● Extracted data entries:
**********
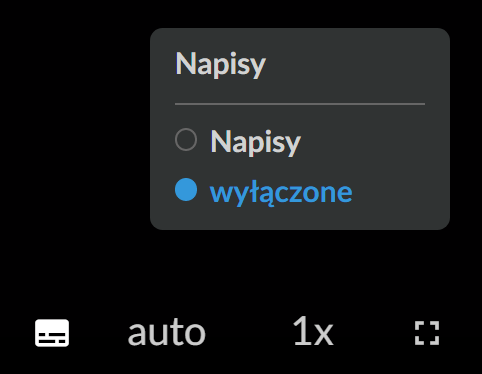Viewport: 482px width, 374px height.
Task: Click the Napisy option label text
Action: pyautogui.click(x=255, y=142)
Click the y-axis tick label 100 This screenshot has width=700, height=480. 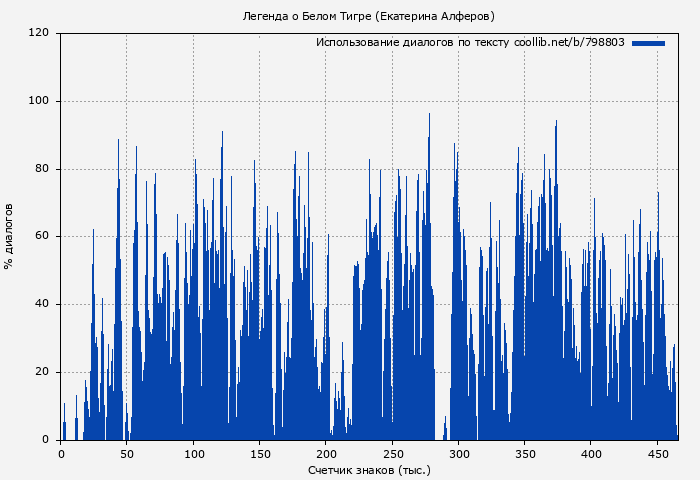(39, 101)
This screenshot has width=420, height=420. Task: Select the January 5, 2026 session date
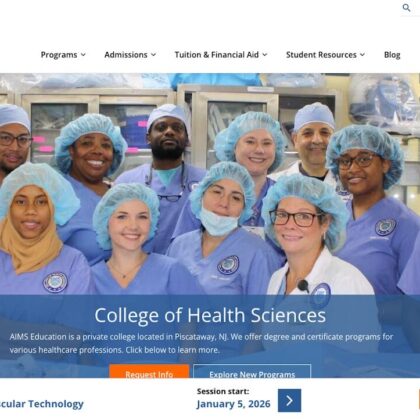[x=233, y=404]
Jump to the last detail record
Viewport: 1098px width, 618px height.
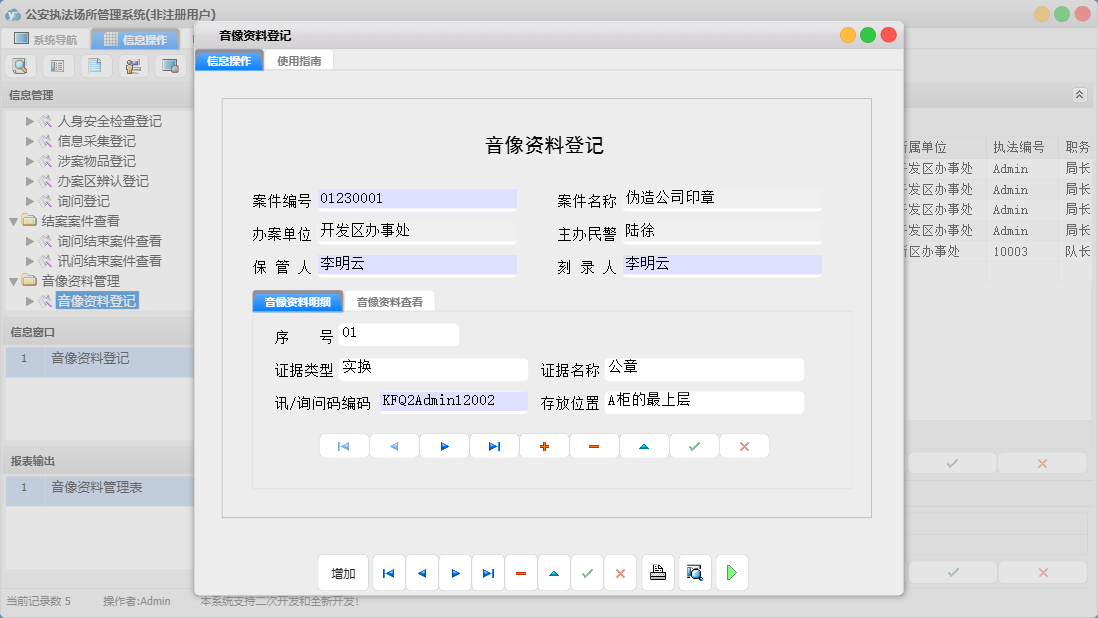494,445
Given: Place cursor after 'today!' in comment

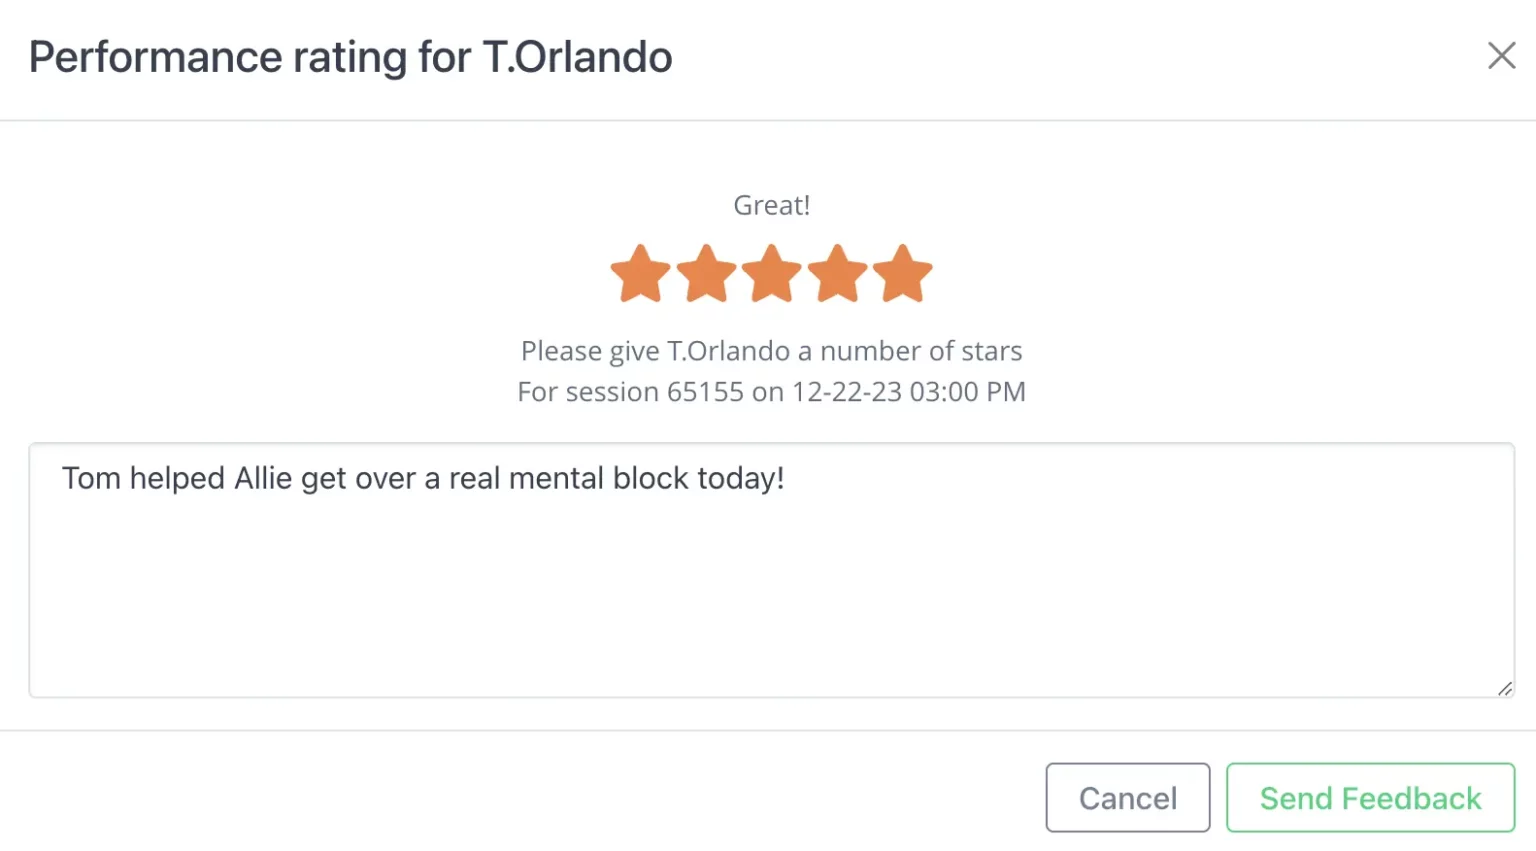Looking at the screenshot, I should point(787,479).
**********
● WHAT THE TASK ASKS:
Begin at the line with "Viewport: 1098px width, 618px height." and retype exactly every line through the last one of the entries above, both included, and nothing more; pictures stay out.

● REPLY TO THE EXERCISE:
Viewport: 1098px width, 618px height.
494,445
Given: Place cursor after 'today!' in comment

Looking at the screenshot, I should point(787,479).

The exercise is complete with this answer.